Results: Restorative surgery was performed in 116 (89%) patients with utilization of visceral transplantation as a rescue therapy in 23 (20%). With a total of 317 surgical procedures, 198 (62%) were autologous reconstructions; 88 (44%) foregut, 100 (51%) midgut, and 10 (5%) hindgut. An interposition alimentary conduit was used in 7 (6%) patients. Reversal of BS was indicated in 84 (72%) and intestinal lengthening was required in 10 (9%). Cumulative patient survival was 96% at 1 year, 84% at 5 years, and 72% at 15 years. Nutritional autonomy was restored in 83% of current survivors with persistence or relapse of obesity in 23%.
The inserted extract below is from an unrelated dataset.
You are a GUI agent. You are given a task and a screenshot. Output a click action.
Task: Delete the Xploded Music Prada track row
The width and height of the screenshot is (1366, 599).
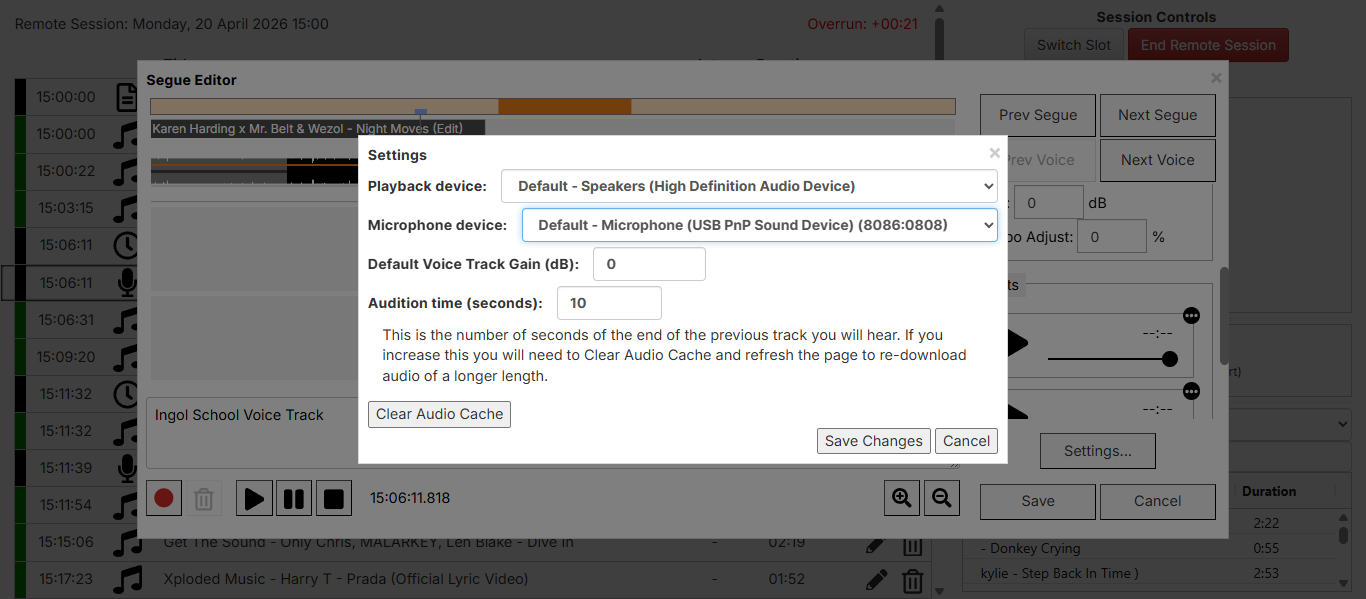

Conclusions: GF is a rare but serious life-threatening complication after BS. Successful outcome is achievable with comprehensive management, including reconstructive surgery and visceral transplantation.

Introduction

Over the last 2 decades, the field of human body energy and homeostasis has witnessed simultaneous evolution of bariatric surgery (BS) for morbid obesity and surgical rehabilitation for gut failure (GF).[1–12] For more than half a century, both modalities have experienced waves of enthusiasm and despair. With better understanding of gut homeostasis and the introduction of innovative surgical techniques, the 2 specialties have recently gained a respectable place in the surgical armamentarium.
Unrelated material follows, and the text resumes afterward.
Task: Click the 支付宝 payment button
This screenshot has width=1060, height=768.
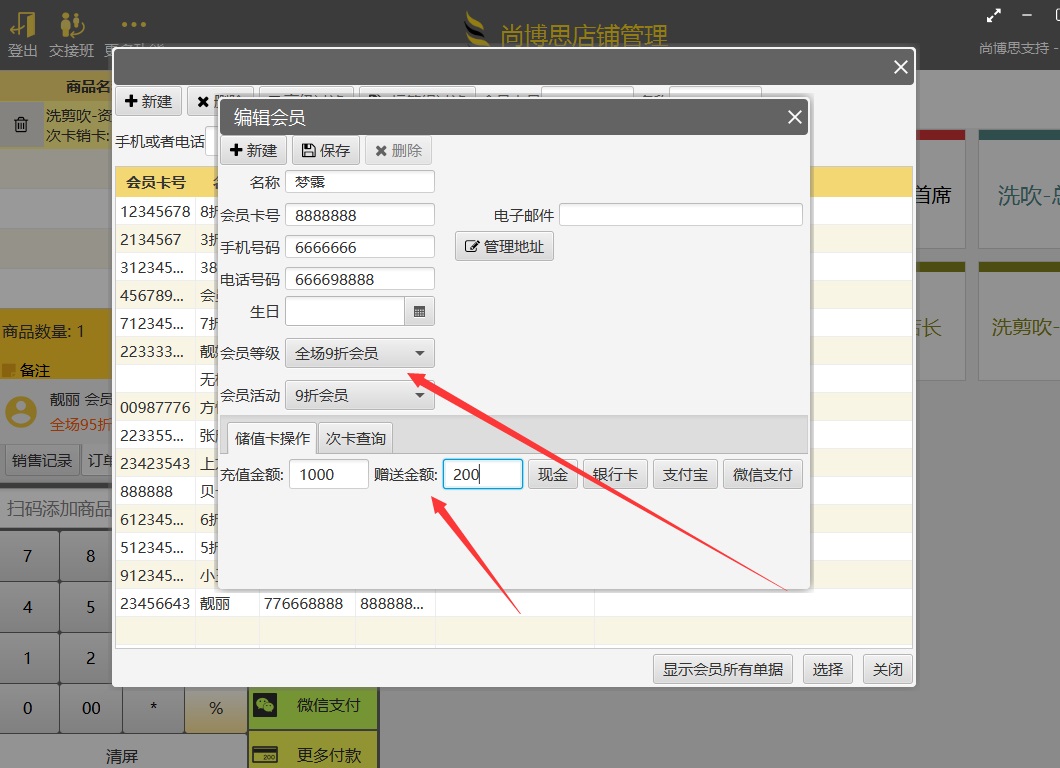Action: 686,474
With the seeds of surgical weight loss procedures implanted in 1960s, BS has recently grown to be one of the most common surgical procedures performed worldwide.[13–15] The introduction of new modalities with advances in laparoscopic technology has significantly improved the procedure's therapeutic indices and increased its global popularity.[2,5,7,8] These tremendous achievements were desperately needed because of the growing worldwide epidemic of morbid obesity with its detrimental impact on human health, cost of health care, and world economy.[16] In addition to effective long-term control of severe obesity, a new therapeutic dimension has been recently revealed with substantial restoration of glucose homeostasis signaling the metabolic advantages of these procedures.[17,18]
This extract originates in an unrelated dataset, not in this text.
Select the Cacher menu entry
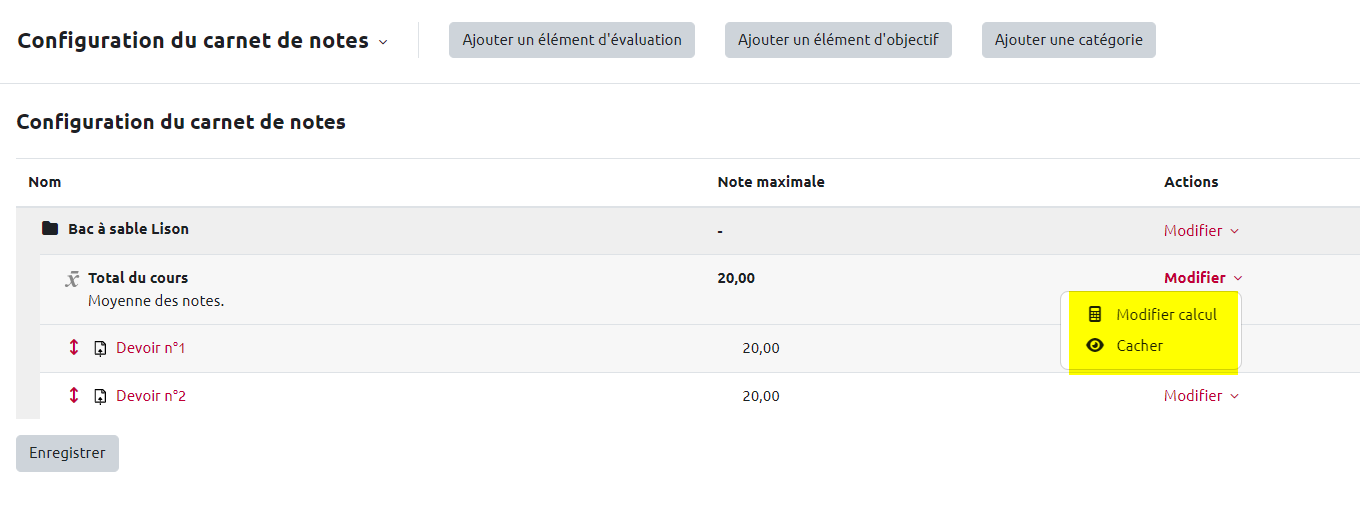Viewport: 1360px width, 507px height. point(1139,345)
The concept of gut rehabilitation was born in late 1960s with the development of total parenteral nutrition (TPN) as a life-saving therapy for patients with GF.[19] The 1990s clinical introduction of intestinal transplantation was the second most important milestone in the evolution of such a challenging field.[20–24] Subsequently, growing interest in other alternative therapeutic modalities have been observed, including optimization of TPN therapy, utilization of new enterocyte growth factors, autologous reconstruction, and bowel lengthening.[10–12,25,26]

Despite well-documented therapeutic efficacy, BS can be associated with life-threatening complications.[27–33] Conceivably, long-term loss of nutritional autonomy could develop in some of these patients due to disruption of gut homeostasis.[34–37] As a result, a multifaceted deleterious effect on survival, psychosocial milestones, and economic metrics is anticipated with erosion of the overall value of health care.

This study addresses the surgical complexity and management of patients with GF after BS. The utilized surgical modalities including visceral transplantation were described in the milieu of the GF pathophysiology. The introduced surgical techniques stemmed from challenges confronted by the primary author in patients with complex abdominal pathology compiled with cumulative experience in the technical evolution of visceral transplantation. Despite the rare development of such a life-threatening complication after BS, this study adds a new dimension to the surgical management of most patients with different complex abdominal and gastrointestinal pathology. A new classification defining the different types of GF has also been introduced with novel applicable surgical techniques to restore gut homeostasis and nutritional autonomy.